» WHAT IS NEEDED: Output exactly the lines below from the one containing "Task: Tap the Wi-Fi status icon" to the last line, both included. Omit pictures.

:: PROVIDED MATERIAL

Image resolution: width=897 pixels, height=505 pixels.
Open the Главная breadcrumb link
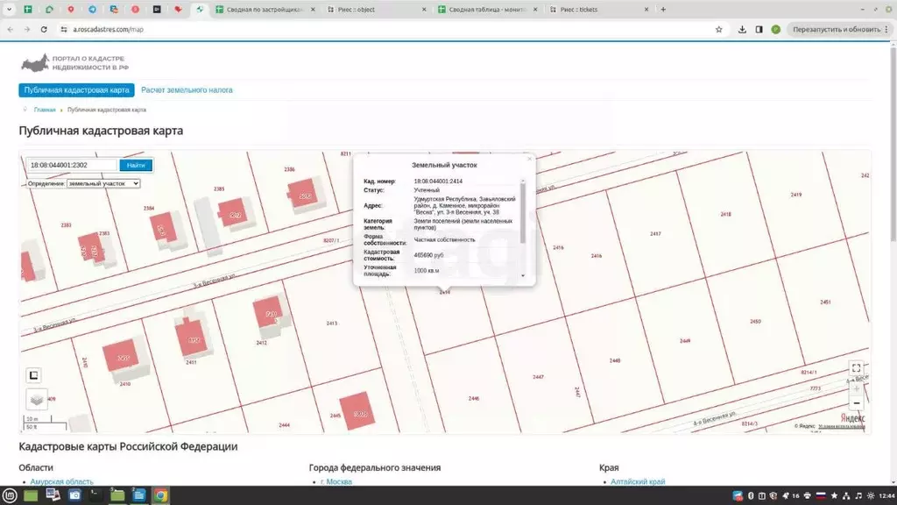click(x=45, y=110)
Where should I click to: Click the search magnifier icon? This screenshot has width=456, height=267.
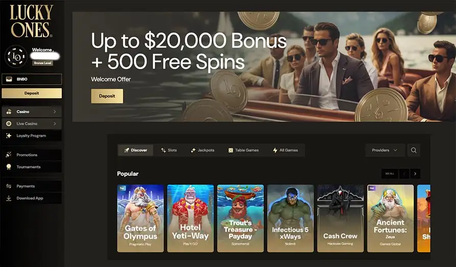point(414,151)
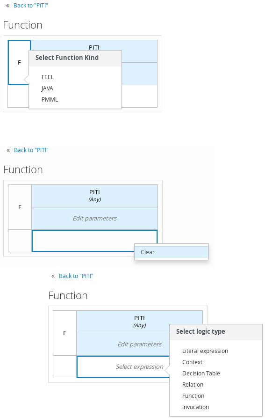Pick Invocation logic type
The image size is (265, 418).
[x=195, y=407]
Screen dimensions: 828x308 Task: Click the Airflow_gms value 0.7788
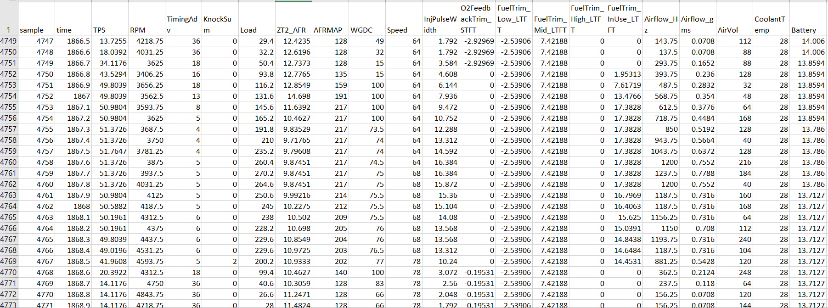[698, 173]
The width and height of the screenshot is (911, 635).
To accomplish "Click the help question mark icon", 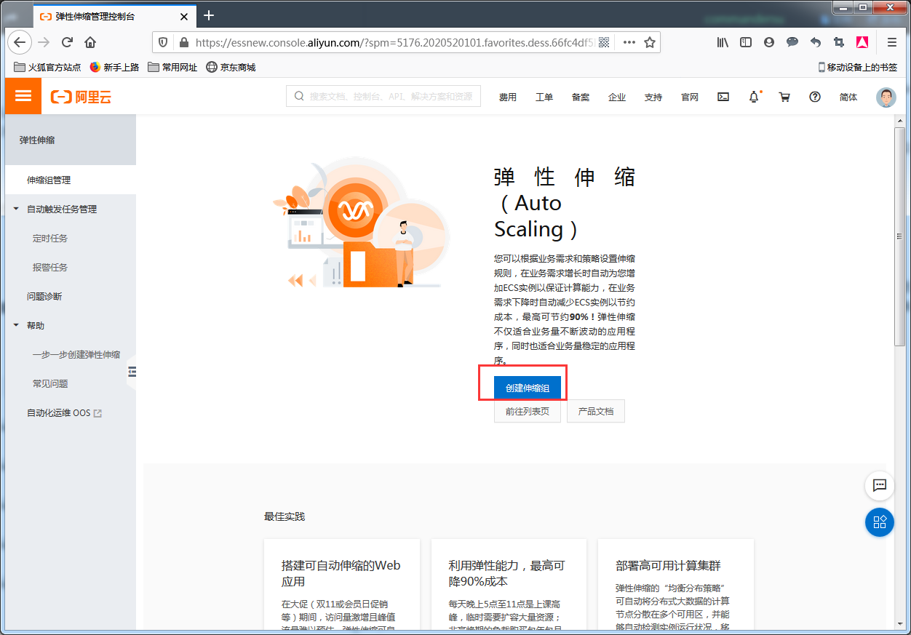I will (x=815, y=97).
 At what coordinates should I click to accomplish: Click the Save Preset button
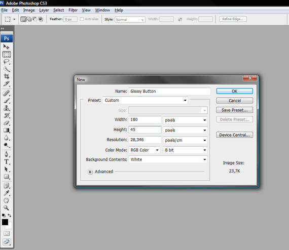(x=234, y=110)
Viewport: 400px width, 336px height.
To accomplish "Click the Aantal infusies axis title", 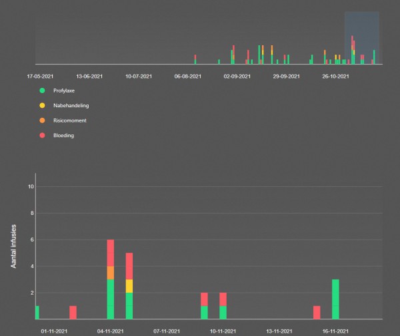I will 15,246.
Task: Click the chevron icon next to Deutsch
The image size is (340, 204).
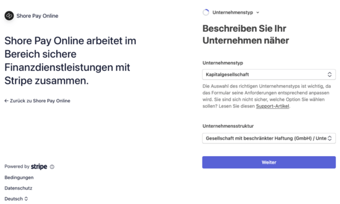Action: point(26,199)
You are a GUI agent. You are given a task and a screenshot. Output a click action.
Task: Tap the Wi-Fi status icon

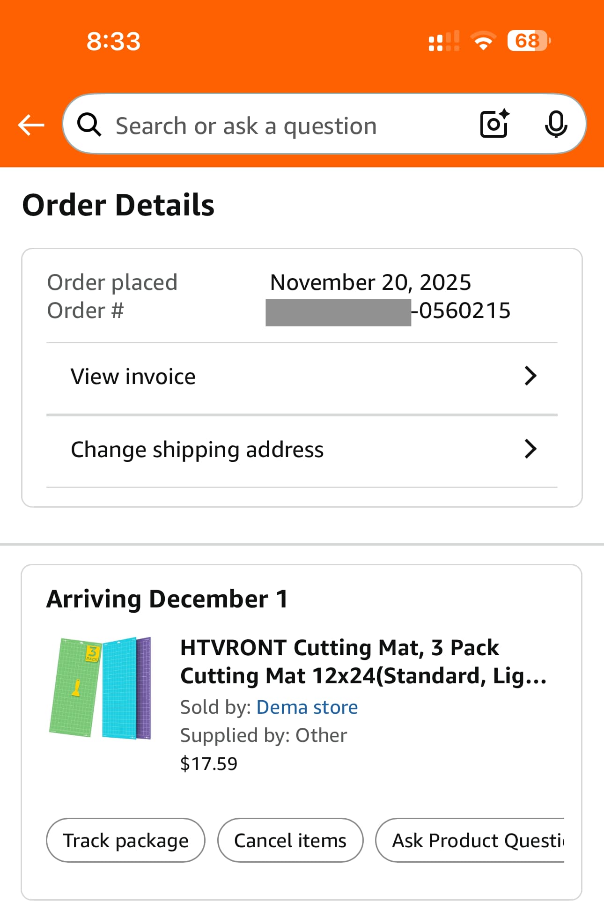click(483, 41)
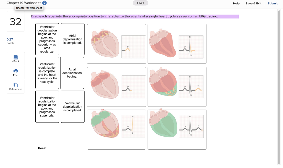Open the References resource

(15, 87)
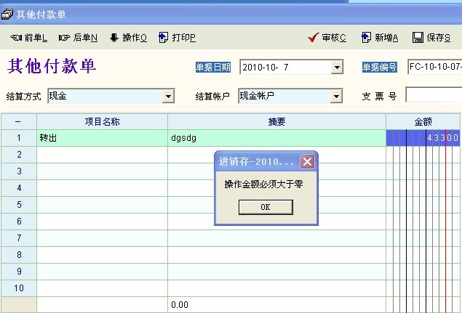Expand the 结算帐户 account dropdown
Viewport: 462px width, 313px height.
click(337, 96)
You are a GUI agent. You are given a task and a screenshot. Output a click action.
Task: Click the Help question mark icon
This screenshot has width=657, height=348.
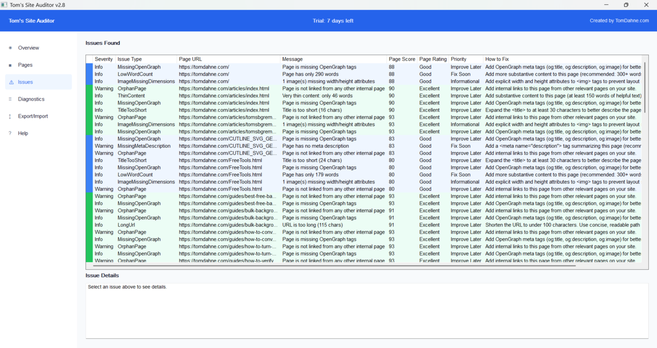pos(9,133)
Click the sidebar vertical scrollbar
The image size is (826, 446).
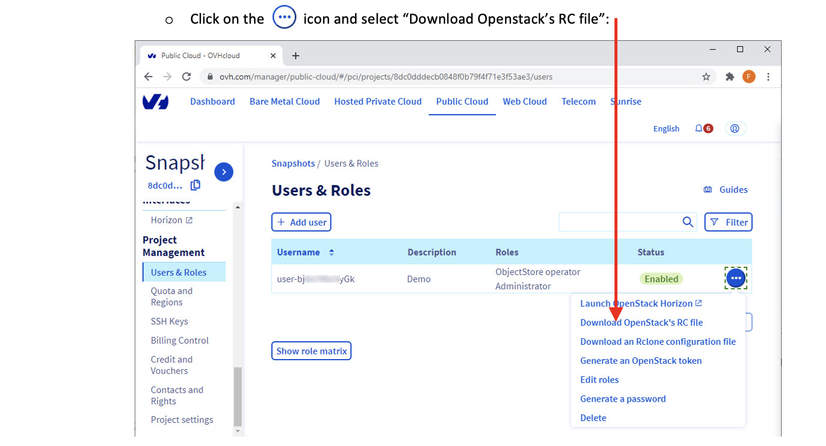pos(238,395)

::::

» RESULT FOR THIS TASK:
Task: Tap the Wi-Fi status icon

click(483, 41)
Open the References resource

(15, 87)
Expand the 结算帐户 account dropdown
Viewport: 462px width, 313px height.
click(337, 96)
You are a GUI agent. You are given a task and a screenshot. Output a click action.
Task: Click the Help question mark icon
This screenshot has width=657, height=348.
pos(9,133)
Click the sidebar vertical scrollbar
The image size is (826, 446).
pos(238,395)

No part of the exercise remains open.